After going through a family health crisis recently, I’ve been struggling about prayer and its purpose in my life.
Anne Lamott said in Traveling Mercies that there are two basic prayers, “Thank you, thank you, thank you,” and “Help me, help me, help me!” It’s this second prayer about asking for God’s help that has stumped me the most lately. Don’t get me wrong, like many people when I need God’s help, I don’t hesitate asking. But it is still a mystery to me how it works.
When I was growing up I was taught that prayer changed God’s mind about stuff, and if we really meant it when we prayed, and had enough faith, we would get what we prayed for. And if you got lots of people to pray for the same outcome, all the better. It was as if God tallied the number of prayers being said, and when the magic number was reached (and none of us knew what that number was) it was like “Jackpot!” you got it.
In the last 10 days since our son’s accident, I have been praying the “THANK YOU!” and “HELP ME!” prayers a lot. I have been very thankful when friends called to tell me they were praying for our son and for our family. There was something about being thought of by others that has given me encouragement and hope. It’s a reminder to me that others love me and that makes a huge difference when you are feeling alone and vulnerable.
But I’ve also been thinking about the other people in the Emergency Room who possibly didn’t have anyone praying for them. Or those persons who did not know how to pray. Those who felt alone, isolated, or cut off from any higher power or love from others for that matter. And if that really matters to God in terms of God being with them. Personally, I believe God is with us whether we ask God to be present or not, whether we are aware of it or not. I believe God is present whether we are going through the “getting better” stage or the “getting worse” stage.

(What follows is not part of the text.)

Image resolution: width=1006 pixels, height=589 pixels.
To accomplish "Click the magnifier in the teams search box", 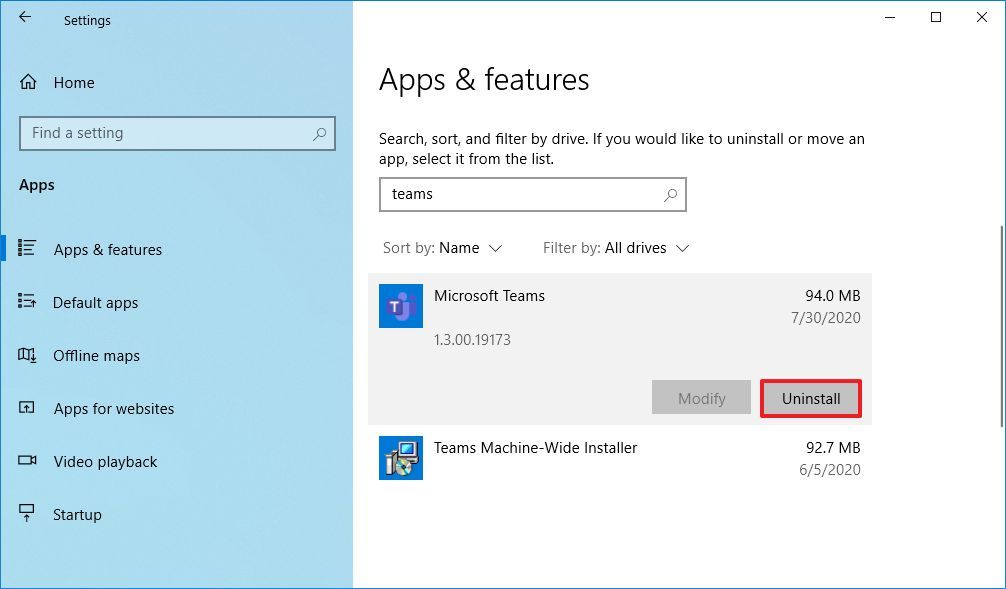I will pyautogui.click(x=668, y=194).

So I don’t have any final answers about what prayer means to me today. I seem to be more sure about what I believe prayer is not.

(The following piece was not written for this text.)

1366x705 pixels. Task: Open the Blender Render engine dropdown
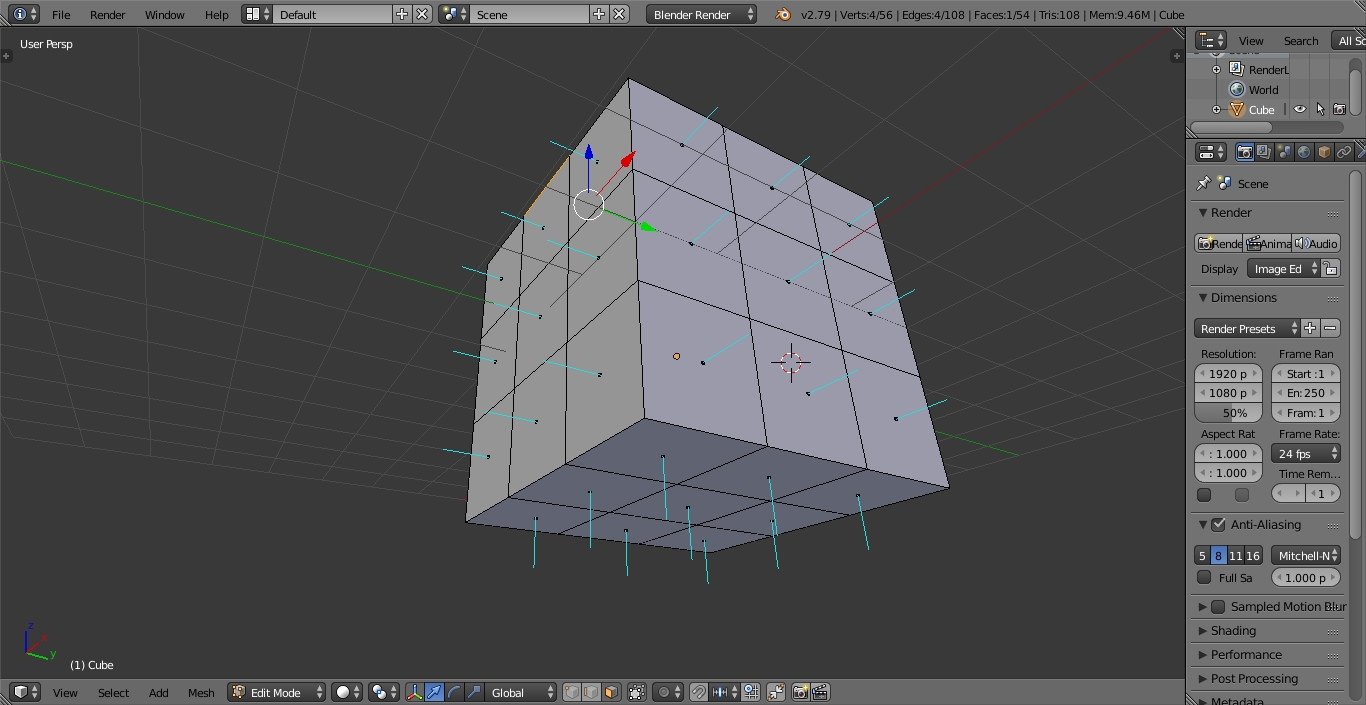(x=701, y=14)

I do not believe that prayer is a gamble. I do not believe prayer is a slot machine where if you put in enough prayers you finally hit the jackpot. Some people play that game all of their lives and become bitter and spiritually bankrupt when their number never comes up.

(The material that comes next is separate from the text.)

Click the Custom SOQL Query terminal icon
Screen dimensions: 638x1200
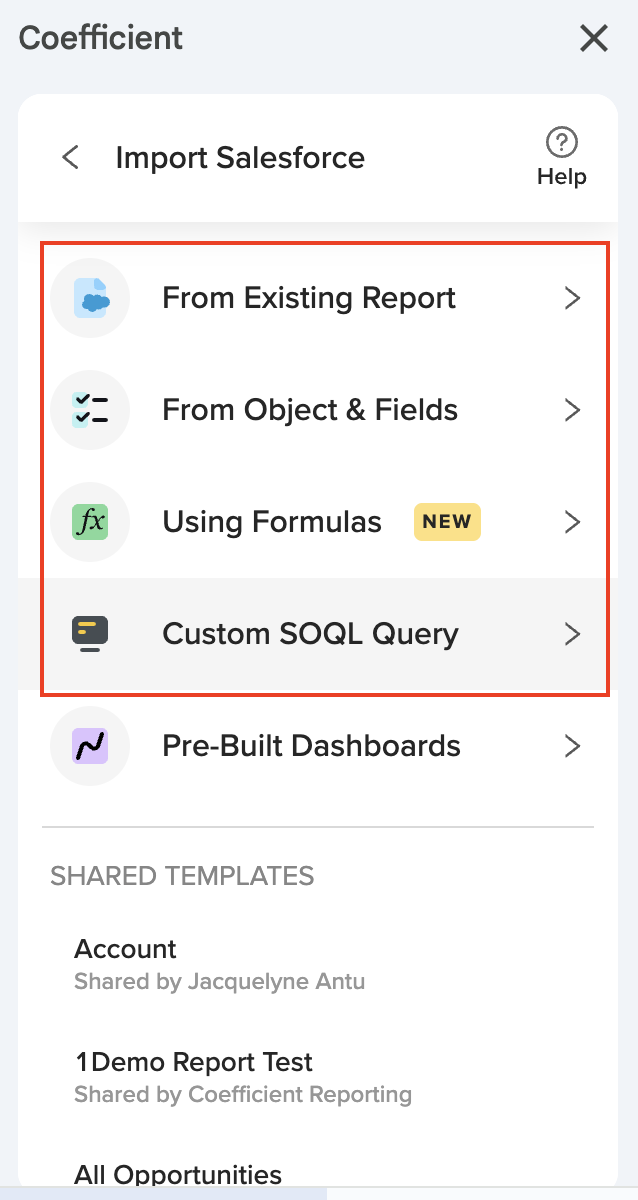coord(90,634)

I do believe that I feel love and hope from others when they tell me they are praying for me. I don’t know if prayer changes God or not, but it does change me. Maybe that is the real purpose of prayer? When I pray, or when others pray for me, my perspective on life shifts.
I don’t have this one figured out, it is a mystery to me. I have no tidy answer.
Pray for me. I will pray for you.
And let us both pray for those who have no one to pray for them. Pray they will know they are not alone.